Posted on April 6, 2017 at 7:52 AM • 38 Comments

Comments

Who?April 6, 2017 8:03 AM

In other words, Google is releasing this information but patches will be available only for the most recent products (I think they call them "Pixel" these days) ⇒ people that does not think themselves will buy new "secure" Android phones increasing Google profit as a consequence of not fixing this serious vulnerability on older devices.

It is not funny.

MatteoApril 6, 2017 8:07 AM

The more i read about bugs the more i find "irregular values" programmers should stop think "if this value is invalid noone will use it" and start removing undefined behavior as much as possible;

from:
noone will use it
to:
if someone use it throw exception

MichaelApril 6, 2017 8:45 AM

iOS is patched.

A good portion of Android devices out in the field probably never will be.

I favor mandatory security labelling.

It's a different world. The Apple //e was a consumer-focused computer. The Tandy Coco as well. The average consumer then is still far different than the consumer today. The consumer base is now very largely uninitiated.

Your cereal tells you how much sodium you're going to take in. Mandatory labelling allows consumers to easily tell if the food they're about to buy is good for them. I think doing the same for "network connected devices" should be considered. It should explain when the software preinstalled was built, what commitment exists for new software releases, what commitment exists for security patches. It may include a QR code to more up-to-date information. A "security facts" label, I think, is what's needed.

Bruce SchneierApril 6, 2017 8:48 AM

"In other words, Google is releasing this information but patches will be available only for the most recent products (I think they call them 'Pixel' these days) ⇒ people that does not think themselves will buy new 'secure' Android phones increasing Google profit as a consequence of not fixing this serious vulnerability on older devices."

Thank you for making this connection. I was wondering why Google would release this vulnerability, and had forgotten that they're making their own phones now.

only tyrants censorApril 6, 2017 8:59 AM

@Bruce Schneier,

Gee, you are one of those who still believes that Google is motivated solely by altruistic motives?

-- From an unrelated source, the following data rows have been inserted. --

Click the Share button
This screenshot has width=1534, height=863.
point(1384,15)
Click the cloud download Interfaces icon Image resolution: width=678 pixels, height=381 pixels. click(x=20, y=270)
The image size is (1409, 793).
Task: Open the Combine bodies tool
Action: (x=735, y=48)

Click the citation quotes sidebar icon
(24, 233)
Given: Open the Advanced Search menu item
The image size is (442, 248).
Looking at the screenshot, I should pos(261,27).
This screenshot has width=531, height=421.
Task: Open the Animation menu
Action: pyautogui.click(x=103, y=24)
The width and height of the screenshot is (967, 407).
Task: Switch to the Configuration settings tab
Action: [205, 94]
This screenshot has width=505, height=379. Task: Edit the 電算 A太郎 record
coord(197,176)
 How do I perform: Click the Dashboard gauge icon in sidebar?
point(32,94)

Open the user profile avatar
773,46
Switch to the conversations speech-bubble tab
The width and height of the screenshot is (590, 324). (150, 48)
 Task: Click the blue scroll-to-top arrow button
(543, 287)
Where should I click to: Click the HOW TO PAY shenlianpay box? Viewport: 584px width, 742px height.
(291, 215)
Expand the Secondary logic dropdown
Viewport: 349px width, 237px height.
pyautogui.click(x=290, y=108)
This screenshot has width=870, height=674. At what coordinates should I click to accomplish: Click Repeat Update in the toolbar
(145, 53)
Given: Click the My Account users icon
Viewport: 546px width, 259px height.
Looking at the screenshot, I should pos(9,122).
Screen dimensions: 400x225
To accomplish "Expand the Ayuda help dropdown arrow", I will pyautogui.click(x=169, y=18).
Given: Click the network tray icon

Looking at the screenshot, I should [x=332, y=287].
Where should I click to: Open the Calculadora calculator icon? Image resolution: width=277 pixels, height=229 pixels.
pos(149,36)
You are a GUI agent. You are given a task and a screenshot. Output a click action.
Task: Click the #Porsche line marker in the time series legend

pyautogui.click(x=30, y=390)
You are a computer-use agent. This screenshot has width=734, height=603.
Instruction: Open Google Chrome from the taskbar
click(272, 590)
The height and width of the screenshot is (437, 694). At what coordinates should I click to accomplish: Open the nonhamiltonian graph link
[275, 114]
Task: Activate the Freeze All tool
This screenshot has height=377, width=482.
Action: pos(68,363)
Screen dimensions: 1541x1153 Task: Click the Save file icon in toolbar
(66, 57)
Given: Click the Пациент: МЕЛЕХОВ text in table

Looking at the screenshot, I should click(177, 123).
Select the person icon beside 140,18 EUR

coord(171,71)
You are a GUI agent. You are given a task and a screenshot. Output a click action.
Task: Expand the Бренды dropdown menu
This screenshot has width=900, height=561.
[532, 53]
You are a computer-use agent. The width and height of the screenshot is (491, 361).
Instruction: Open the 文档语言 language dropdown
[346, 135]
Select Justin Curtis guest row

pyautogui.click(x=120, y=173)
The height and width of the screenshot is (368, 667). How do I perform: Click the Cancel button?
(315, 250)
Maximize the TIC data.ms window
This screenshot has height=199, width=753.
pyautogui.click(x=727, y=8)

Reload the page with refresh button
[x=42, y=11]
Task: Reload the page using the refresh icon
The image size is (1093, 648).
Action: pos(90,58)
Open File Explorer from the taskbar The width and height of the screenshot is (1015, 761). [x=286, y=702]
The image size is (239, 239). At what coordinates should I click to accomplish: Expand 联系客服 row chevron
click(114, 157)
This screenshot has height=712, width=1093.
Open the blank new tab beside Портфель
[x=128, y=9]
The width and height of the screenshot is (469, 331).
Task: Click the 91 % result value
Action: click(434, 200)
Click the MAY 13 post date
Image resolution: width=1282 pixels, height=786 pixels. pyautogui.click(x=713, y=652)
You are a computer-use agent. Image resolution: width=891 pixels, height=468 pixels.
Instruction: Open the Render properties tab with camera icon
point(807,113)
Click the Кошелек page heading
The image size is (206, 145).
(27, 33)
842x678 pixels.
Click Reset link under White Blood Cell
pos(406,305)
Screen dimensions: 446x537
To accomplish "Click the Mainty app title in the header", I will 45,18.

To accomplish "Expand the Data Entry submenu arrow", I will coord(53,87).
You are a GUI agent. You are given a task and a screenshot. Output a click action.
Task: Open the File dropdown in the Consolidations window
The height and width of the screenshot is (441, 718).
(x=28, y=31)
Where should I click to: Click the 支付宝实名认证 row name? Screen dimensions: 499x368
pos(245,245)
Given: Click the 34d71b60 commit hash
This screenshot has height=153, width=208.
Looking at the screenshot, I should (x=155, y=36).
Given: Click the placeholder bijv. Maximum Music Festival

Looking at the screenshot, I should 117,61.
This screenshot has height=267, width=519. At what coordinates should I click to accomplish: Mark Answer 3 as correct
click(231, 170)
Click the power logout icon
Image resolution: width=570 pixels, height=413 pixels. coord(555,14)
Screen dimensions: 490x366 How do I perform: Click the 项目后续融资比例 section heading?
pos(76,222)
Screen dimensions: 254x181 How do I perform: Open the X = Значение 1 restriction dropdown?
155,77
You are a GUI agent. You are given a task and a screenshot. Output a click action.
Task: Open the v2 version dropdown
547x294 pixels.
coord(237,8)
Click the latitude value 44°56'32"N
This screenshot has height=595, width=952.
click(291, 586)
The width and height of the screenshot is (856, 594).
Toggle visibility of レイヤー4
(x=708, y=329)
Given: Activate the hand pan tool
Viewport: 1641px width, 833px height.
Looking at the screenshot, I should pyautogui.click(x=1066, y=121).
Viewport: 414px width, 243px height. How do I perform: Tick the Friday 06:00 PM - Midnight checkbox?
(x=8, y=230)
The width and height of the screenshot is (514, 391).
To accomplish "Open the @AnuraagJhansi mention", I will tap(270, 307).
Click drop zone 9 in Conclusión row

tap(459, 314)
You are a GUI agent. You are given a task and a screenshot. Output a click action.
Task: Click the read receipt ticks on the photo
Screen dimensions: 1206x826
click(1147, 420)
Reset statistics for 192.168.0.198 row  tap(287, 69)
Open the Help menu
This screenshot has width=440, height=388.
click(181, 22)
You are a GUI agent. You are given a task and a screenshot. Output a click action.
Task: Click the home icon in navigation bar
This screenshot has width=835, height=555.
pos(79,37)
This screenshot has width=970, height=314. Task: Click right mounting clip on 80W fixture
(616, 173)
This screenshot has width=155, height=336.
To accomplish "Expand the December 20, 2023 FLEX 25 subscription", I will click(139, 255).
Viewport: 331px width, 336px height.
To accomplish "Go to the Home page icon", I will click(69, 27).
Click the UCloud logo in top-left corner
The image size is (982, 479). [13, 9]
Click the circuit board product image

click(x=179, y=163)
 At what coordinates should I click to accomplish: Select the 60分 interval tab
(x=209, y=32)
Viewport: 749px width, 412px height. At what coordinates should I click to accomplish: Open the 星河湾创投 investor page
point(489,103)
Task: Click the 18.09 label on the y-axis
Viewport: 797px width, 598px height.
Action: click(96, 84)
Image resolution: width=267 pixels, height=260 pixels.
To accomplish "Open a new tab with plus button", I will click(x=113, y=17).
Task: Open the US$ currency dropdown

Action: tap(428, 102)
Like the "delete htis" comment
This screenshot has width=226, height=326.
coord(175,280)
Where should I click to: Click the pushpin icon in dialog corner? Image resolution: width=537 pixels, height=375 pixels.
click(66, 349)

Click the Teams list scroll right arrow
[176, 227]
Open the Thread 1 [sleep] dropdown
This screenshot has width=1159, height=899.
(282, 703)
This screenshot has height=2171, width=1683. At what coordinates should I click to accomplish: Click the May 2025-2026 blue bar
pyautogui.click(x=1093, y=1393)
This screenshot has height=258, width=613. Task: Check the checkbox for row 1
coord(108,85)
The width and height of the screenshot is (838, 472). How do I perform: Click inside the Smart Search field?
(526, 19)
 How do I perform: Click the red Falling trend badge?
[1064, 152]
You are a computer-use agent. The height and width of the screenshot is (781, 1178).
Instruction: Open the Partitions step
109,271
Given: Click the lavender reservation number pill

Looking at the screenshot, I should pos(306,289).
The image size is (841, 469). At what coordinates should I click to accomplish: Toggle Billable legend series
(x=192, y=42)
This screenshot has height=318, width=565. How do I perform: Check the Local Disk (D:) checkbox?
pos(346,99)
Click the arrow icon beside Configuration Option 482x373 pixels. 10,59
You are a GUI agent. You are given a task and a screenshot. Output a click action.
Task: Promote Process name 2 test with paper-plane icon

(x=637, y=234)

For those who don't follow the financial press, here are the numbers for Google's most recent fiscal year that ended in December 31st 2016,

https://finance.yahoo.com/quote/GOOGL/financials?p=GOOGL

Revenue: 90 billion dollars.
Profit after taxes: 19.5 billion dollars.

That's right, Google is a cash making machine. How is Google making most of its money? You got it, but attempting to spy on as much of us as possible.

When I was little, Hans Christian Andersen's tales were among my favorite. I have a special place in my heart for one called "The Emperor's New Clothes".

Only those who are not tainted by Google money can accurately be called objective experts in security.

only tyrants censor April 6, 2017 9:56 AM

@Michael

"The average consumer then is still far different than the consumer today. The consumer base is now very largely uninitiated."

That's a very interesting observation. I imagine most regular readers here are geeks who felt isolated by the "cool guys" while growing up. I always use my non geek friends, and family members, as a bellwether of whether something is a true technological breakthrough or it is something presented as good technology but in fact it is BS packaged for the cool guys.

I was the first member of my household to have a personal computer. Similarly, I was the first member of my household to get an internet connection and email. Now I am the only member of my household who doesn't have social media accounts or uses a smart phone, precisely because my privacy interests trump a desire for being "cool".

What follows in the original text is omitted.